Scan the entries below. Report each line where the string "height" occurs.

Segment Start: EXCERPTED DATA

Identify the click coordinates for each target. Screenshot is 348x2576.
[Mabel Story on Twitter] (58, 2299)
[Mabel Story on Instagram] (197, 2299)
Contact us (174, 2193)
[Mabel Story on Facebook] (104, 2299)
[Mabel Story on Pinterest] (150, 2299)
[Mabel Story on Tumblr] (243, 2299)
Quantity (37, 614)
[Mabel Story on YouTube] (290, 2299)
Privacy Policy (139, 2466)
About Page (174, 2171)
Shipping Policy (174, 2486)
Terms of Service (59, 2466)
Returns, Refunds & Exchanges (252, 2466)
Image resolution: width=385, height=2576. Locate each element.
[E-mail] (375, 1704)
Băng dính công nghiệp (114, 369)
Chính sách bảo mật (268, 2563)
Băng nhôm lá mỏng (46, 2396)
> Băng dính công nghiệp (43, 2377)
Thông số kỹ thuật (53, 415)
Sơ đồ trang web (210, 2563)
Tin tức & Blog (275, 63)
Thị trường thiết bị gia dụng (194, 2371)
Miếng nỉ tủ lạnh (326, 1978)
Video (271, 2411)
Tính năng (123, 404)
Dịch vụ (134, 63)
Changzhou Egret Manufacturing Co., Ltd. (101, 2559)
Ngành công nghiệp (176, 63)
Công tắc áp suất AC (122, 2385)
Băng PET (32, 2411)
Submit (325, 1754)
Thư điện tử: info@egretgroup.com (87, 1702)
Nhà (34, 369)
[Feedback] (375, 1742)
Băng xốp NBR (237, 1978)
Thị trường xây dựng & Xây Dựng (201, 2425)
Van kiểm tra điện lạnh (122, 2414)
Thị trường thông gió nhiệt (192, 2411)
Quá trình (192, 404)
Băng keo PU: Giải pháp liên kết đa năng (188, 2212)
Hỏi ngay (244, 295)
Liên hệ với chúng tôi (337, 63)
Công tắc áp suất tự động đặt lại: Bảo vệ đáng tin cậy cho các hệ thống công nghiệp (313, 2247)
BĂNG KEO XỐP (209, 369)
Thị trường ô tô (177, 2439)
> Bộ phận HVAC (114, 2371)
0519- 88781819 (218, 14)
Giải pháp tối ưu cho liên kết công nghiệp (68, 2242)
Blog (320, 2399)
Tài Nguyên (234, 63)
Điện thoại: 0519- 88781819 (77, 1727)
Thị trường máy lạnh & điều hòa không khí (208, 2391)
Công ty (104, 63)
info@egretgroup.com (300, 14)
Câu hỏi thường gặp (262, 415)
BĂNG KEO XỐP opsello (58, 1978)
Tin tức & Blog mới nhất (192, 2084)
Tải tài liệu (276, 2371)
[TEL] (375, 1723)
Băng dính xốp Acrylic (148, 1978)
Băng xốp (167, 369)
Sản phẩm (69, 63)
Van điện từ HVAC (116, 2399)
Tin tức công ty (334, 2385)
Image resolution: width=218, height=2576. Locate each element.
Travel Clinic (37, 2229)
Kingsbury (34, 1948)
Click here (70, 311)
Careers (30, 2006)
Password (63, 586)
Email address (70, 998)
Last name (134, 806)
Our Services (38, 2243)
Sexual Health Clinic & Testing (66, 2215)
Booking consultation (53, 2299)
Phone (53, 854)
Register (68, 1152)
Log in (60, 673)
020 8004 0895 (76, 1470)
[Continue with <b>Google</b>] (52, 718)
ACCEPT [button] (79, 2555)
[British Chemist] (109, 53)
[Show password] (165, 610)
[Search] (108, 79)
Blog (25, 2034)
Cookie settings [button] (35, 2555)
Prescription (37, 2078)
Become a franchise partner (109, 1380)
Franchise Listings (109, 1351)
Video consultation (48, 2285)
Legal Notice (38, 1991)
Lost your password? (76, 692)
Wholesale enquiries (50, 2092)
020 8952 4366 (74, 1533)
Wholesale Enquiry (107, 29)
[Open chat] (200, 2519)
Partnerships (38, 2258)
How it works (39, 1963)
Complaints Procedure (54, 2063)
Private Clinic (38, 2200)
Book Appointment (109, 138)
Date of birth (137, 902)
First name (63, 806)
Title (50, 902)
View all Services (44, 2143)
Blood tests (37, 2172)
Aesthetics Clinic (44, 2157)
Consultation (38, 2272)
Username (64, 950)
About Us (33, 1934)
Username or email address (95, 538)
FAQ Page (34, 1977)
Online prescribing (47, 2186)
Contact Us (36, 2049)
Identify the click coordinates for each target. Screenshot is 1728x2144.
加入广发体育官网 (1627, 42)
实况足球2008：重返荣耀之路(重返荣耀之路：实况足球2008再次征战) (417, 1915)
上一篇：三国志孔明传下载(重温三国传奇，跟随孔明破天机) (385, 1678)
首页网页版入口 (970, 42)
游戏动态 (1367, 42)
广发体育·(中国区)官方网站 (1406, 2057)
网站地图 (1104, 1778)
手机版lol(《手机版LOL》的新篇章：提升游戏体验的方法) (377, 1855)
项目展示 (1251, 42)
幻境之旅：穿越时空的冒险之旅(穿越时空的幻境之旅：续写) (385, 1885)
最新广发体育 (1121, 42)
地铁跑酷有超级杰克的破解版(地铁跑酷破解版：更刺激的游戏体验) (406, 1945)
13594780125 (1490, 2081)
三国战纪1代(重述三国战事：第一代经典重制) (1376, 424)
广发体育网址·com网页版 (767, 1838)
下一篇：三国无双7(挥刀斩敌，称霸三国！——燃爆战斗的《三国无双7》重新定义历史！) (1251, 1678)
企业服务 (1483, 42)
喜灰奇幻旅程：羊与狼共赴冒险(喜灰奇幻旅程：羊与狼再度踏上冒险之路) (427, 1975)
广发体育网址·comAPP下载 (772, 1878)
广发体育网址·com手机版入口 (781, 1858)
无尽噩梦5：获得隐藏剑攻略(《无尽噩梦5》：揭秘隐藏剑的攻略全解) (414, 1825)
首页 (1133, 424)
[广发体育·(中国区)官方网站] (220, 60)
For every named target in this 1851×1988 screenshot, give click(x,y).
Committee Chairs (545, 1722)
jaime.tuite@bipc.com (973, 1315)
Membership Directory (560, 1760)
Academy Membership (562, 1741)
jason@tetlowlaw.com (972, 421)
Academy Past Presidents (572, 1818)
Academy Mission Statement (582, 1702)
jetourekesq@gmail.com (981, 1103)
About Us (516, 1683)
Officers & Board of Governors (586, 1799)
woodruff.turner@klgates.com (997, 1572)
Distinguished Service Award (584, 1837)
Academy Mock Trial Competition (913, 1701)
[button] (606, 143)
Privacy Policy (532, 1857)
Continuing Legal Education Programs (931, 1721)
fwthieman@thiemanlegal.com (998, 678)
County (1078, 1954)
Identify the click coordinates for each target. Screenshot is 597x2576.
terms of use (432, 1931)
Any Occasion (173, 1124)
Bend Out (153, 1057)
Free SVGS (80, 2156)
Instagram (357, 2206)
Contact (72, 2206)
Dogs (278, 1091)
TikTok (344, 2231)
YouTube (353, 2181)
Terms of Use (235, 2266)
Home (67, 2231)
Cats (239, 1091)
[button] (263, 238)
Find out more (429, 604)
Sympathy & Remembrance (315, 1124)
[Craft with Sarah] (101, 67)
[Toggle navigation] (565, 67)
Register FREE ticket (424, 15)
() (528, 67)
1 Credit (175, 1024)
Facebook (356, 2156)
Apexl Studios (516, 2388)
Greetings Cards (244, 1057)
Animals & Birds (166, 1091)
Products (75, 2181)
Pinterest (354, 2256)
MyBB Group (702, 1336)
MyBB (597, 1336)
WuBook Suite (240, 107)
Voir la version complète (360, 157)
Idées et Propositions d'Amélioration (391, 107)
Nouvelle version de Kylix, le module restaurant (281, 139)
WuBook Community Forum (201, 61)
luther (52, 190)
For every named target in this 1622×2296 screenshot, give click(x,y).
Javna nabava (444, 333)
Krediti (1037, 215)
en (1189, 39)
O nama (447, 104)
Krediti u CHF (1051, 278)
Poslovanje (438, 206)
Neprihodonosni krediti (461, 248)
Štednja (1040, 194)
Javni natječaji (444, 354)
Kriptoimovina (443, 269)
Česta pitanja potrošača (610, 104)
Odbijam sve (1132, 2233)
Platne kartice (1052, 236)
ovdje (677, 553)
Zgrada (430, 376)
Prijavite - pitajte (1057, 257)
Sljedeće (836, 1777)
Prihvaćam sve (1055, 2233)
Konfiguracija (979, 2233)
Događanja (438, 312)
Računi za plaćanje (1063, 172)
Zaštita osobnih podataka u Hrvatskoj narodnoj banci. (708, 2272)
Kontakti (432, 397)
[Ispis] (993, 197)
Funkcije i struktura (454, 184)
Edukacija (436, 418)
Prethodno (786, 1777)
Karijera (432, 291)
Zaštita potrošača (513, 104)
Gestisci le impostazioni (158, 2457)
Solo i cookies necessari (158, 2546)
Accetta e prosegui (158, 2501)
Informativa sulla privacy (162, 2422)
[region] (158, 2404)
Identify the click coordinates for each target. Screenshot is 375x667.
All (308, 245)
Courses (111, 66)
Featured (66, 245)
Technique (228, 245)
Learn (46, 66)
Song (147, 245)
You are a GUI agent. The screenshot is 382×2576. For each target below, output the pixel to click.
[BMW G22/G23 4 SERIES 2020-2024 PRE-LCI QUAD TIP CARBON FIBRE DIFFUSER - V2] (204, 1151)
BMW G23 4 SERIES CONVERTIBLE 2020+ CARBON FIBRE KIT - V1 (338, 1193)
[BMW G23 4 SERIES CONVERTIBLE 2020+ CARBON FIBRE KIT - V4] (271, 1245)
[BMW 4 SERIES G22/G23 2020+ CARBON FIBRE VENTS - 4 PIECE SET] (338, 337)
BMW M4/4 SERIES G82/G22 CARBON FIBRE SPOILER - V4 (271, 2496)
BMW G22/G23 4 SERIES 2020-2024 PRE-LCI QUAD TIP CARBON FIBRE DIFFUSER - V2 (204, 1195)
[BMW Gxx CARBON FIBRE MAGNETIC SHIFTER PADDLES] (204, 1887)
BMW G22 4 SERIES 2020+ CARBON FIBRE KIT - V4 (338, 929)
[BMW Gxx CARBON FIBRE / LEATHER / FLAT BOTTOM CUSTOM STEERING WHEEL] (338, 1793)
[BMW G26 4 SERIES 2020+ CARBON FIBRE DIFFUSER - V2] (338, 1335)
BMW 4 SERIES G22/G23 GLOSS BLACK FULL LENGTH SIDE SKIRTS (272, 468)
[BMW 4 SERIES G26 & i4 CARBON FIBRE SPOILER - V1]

Segment End: EXCERPTED DATA

* RESPONSE FOR THIS EXERCISE
Image resolution: width=385, height=2576. Locate each element.
Image resolution: width=218, height=2576. Locate each element.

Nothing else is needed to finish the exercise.